EXERCISE: Could you restate word for word the lines running from the one with "Given: Toggle the" to the end of the data, both ends included, but without pictures?

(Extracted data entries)
◆ ◆ ◆ ◆ ◆

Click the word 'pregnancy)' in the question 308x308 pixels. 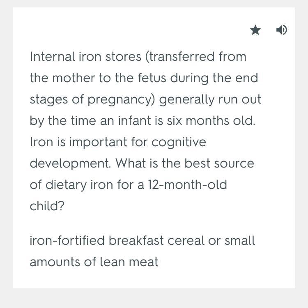pos(121,100)
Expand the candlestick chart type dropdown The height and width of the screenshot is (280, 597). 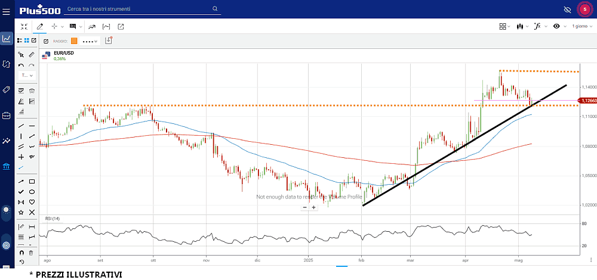[523, 26]
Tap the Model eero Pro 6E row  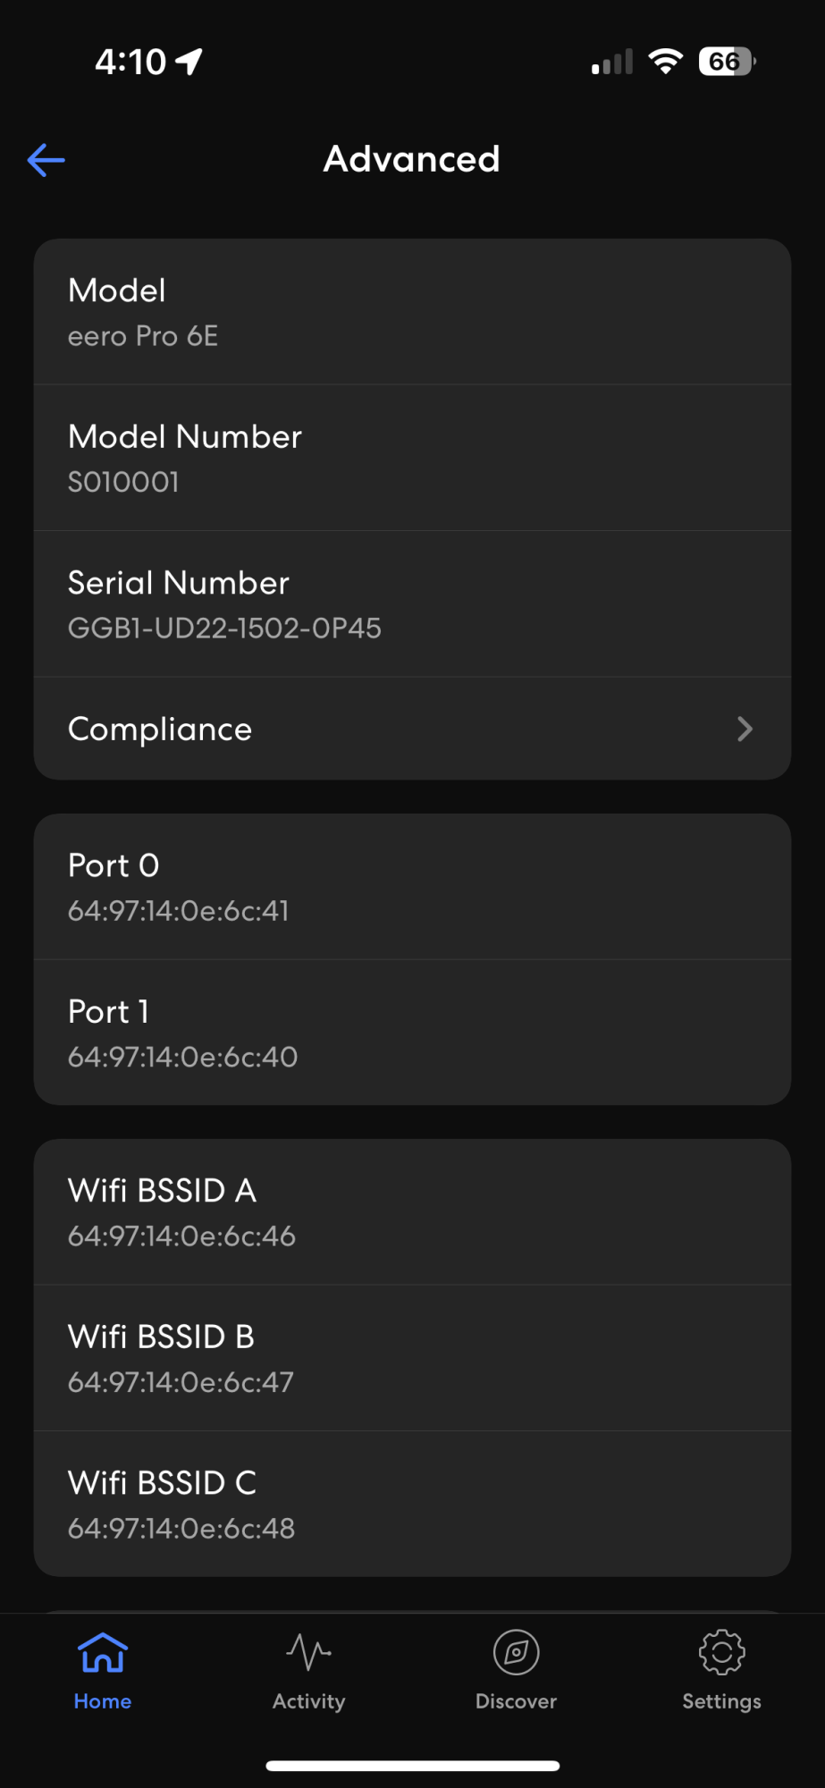click(x=412, y=312)
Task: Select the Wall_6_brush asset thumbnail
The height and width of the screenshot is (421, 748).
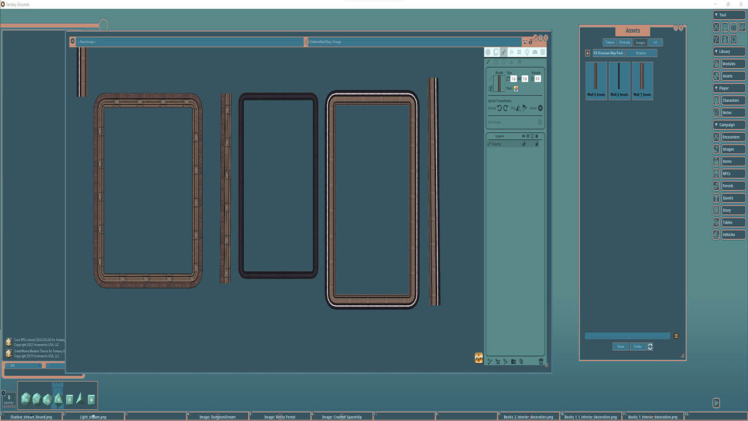Action: [619, 81]

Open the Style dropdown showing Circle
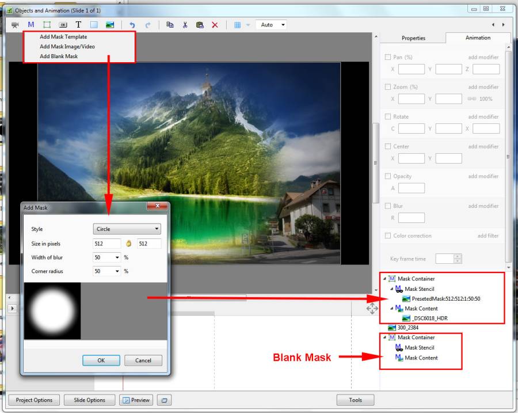127,229
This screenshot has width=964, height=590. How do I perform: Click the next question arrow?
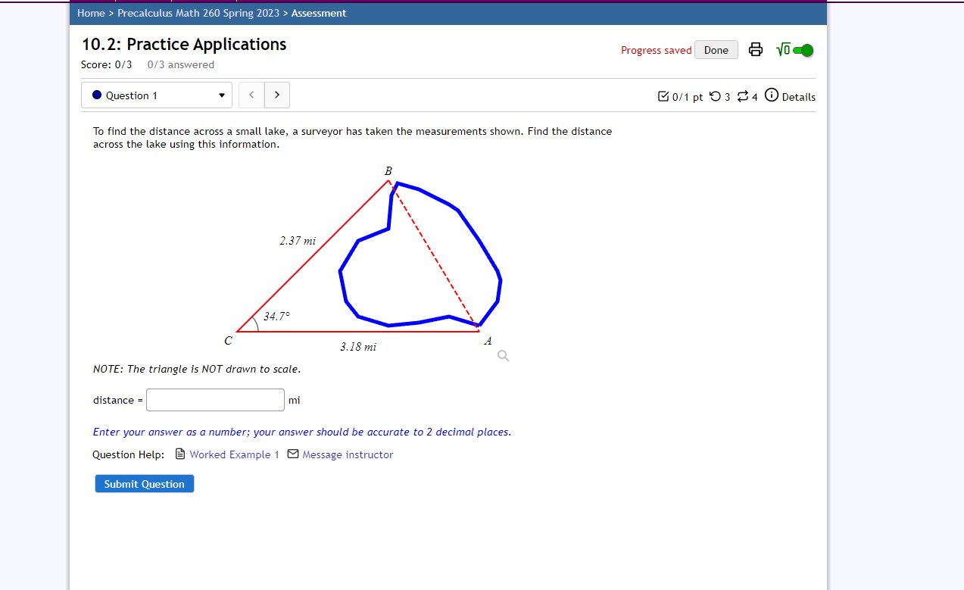(276, 95)
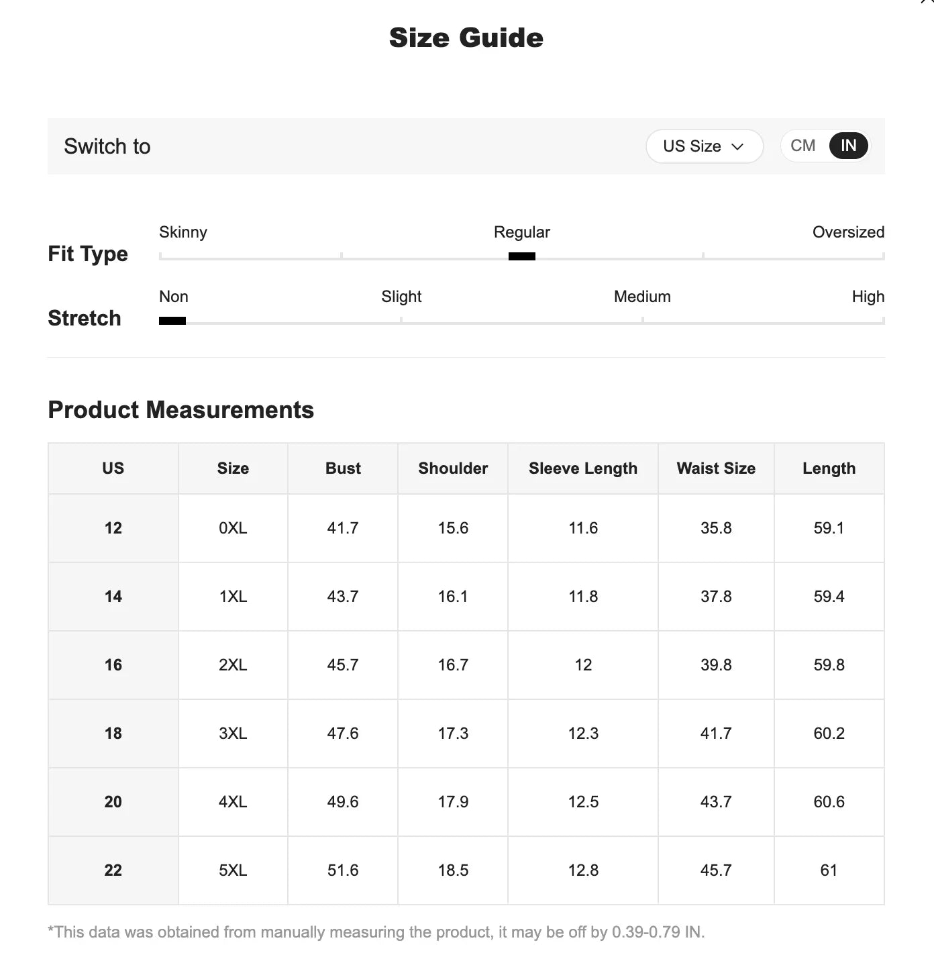Viewport: 934px width, 957px height.
Task: Open the US Size dropdown
Action: [x=704, y=146]

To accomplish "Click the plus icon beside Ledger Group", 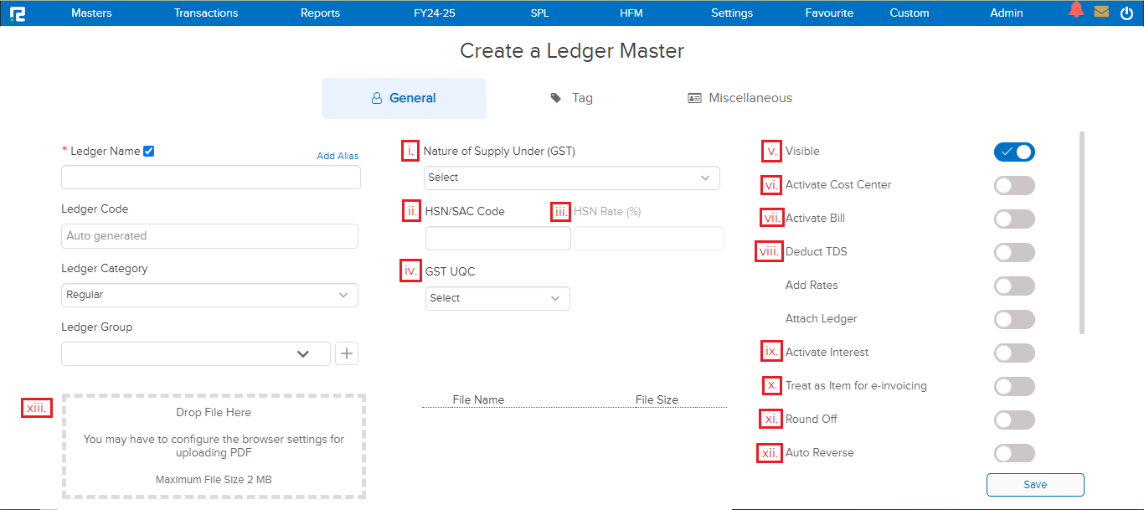I will 347,353.
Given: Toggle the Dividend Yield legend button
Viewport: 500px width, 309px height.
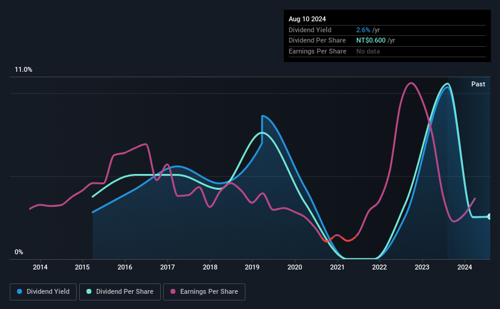Looking at the screenshot, I should pos(43,292).
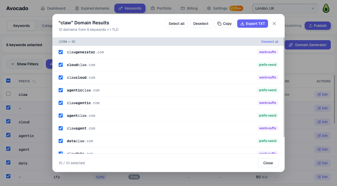
Task: Click the Select all button
Action: click(177, 24)
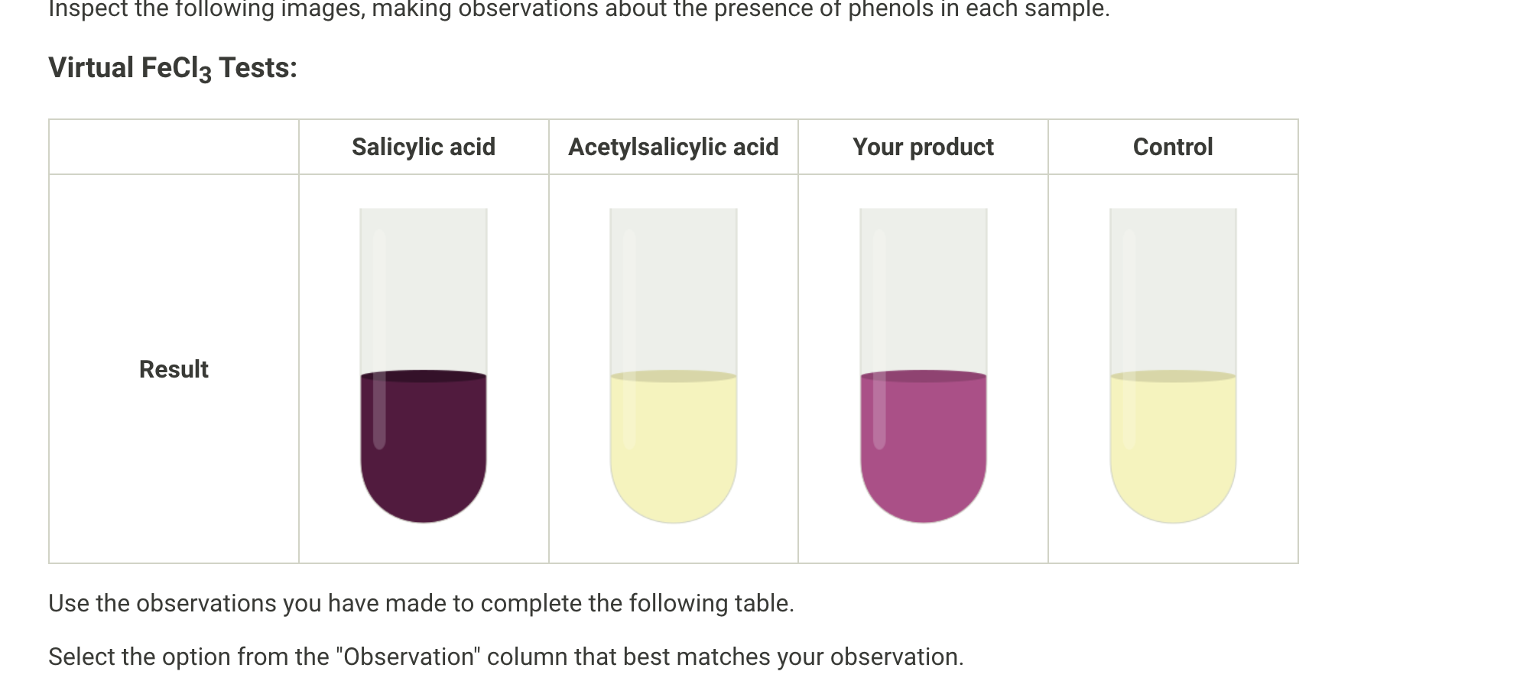Viewport: 1520px width, 694px height.
Task: Click the word 'phenols' in the top instruction
Action: (x=890, y=9)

◆ ◆ ◆ ◆ ◆

ANSWER TO THIS PROBLEM:
Given: Toggle the Dividend Yield legend button
Viewport: 500px width, 309px height.
Looking at the screenshot, I should pos(43,292).
Task: Click the Select all button
Action: click(177, 24)
Viewport: 1520px width, 694px height.
Task: Click the word 'phenols' in the top instruction
Action: (x=890, y=9)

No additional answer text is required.